Attorneys for the former president want the case dismissed on grounds that he has “presidential immunity” from actions while in office, that he was already acquitted for similar allegations in his second impeachment trial, and that he was never told that what he was doing in the state – where he is charged as part of an alleged racketeering scheme to unlawfully subvert the state’s election results – could be prosecuted.

“Our country has a longstanding tradition of forceful political advocacy regarding widespread allegations of fraud and irregularities in a long list of presidential elections throughout our history, therefore, President Trump lacked fair notice that his advocacy in the instance of the 2020 presidential election could be criminalized,” according to his attorneys.

The filings come one day before Mr Trump is expected to appear inside a courtroom in Washington DC, where his attorneys will try to convince a three-judge appeals court panel that he should be immune from prosecution in a parallel federal case charging him with conspiracy and obstruction for his attempts to overturn 2020 results.

In Georgia, Mr Trump is charged alongside more than a dozen co-defendants – including former White House chief of staff Mark Meadows and former attorney Rudy Giuliani – who allegedly made up a “criminal enterprise” to overturn the state’s election results, from using a so-called “fake elector” scheme to falsely assert his victory in the state and pressuring election workers and state officials, to seizing vote information from machines in another county in the state.
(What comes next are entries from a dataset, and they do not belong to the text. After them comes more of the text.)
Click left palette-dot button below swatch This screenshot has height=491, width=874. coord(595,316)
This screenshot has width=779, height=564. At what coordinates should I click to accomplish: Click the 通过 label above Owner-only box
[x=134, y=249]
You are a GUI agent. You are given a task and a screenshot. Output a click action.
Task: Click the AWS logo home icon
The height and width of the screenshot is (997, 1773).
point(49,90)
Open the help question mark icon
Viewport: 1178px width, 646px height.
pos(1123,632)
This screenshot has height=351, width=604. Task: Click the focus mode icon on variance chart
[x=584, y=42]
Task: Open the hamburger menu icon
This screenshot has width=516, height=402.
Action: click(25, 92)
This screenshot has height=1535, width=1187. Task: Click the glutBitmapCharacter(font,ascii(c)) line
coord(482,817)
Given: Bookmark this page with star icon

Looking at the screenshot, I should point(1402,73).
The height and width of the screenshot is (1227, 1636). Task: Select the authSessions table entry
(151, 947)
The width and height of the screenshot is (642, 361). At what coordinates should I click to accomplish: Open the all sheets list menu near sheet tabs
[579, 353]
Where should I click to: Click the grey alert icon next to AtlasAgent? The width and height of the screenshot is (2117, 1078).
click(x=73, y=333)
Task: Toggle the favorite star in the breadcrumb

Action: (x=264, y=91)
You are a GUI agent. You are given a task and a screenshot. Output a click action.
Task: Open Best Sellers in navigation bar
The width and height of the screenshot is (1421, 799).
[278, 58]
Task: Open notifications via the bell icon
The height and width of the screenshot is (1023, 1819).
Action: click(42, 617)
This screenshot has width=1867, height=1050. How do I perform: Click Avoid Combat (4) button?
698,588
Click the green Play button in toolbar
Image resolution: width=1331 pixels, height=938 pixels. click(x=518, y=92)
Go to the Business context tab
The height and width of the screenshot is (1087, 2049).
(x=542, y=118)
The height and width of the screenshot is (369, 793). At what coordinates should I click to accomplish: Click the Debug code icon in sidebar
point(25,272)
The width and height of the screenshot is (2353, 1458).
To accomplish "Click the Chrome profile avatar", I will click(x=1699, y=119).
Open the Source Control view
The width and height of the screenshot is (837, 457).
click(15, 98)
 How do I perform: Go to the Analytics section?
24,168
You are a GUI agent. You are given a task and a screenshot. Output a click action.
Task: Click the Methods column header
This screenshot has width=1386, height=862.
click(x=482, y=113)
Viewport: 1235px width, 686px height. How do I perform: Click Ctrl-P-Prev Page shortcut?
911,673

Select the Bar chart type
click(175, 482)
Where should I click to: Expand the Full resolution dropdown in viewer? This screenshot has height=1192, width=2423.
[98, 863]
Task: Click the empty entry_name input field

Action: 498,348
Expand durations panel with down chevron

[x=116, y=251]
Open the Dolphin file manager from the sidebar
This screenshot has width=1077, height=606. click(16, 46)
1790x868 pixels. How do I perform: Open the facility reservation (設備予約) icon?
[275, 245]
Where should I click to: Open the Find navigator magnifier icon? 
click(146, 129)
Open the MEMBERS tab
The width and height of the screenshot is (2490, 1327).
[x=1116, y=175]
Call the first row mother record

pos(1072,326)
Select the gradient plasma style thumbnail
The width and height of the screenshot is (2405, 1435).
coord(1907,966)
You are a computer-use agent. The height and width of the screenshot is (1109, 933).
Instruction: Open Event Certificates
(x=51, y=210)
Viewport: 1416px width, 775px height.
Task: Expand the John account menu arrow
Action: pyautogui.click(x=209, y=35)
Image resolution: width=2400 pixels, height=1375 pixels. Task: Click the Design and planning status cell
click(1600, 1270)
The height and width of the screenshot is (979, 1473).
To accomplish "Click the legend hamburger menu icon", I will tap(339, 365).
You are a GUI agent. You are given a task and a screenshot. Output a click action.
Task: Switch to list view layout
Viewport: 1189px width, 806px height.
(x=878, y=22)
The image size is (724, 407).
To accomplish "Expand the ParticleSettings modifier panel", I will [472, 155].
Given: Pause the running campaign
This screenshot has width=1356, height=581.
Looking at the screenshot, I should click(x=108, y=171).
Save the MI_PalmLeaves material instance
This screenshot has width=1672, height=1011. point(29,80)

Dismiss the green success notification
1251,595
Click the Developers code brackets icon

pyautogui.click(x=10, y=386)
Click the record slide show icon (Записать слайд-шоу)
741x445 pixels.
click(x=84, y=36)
Four of his original co-defendants in the Fulton County case – including Trump-allied attorneys Kenneth Chesebro, Jenna Ellis and Sidney Powell – reached plea deals with prosecutors.

Mr Trump and his remaining co-defendants have pleaded not guilty.

Fulton County District Attorney Fani Willis wants a trial to begin in August 2024.

During a court hearing in Atlanta last month, attorneys for Mr Trump argued that he shouldn’t be on trial until he leaves the White House, should the leading candidate for the 2024 Republican nomination for president be elected to a second term.

“Can you imagine the notion of the Republican nominee for president not being able to campaign for the presidency because he is, in some form or fashion, in a courtroom defending himself?” Mr Trump’s attorney Steve Sadow told Judge Scott McAfee last month.

Asked by the judge whether Mr Trump should then face trial in 2025, if he wins, Mr Sadow suggested that he shouldn’t be on trial until at least January 2029, at the end of his term.

“The answer to that is, I believe that under the Supremacy Clause and his duties as president of the United States, this trial would not take place at all until after he left his term of office,” Mr Sadow said.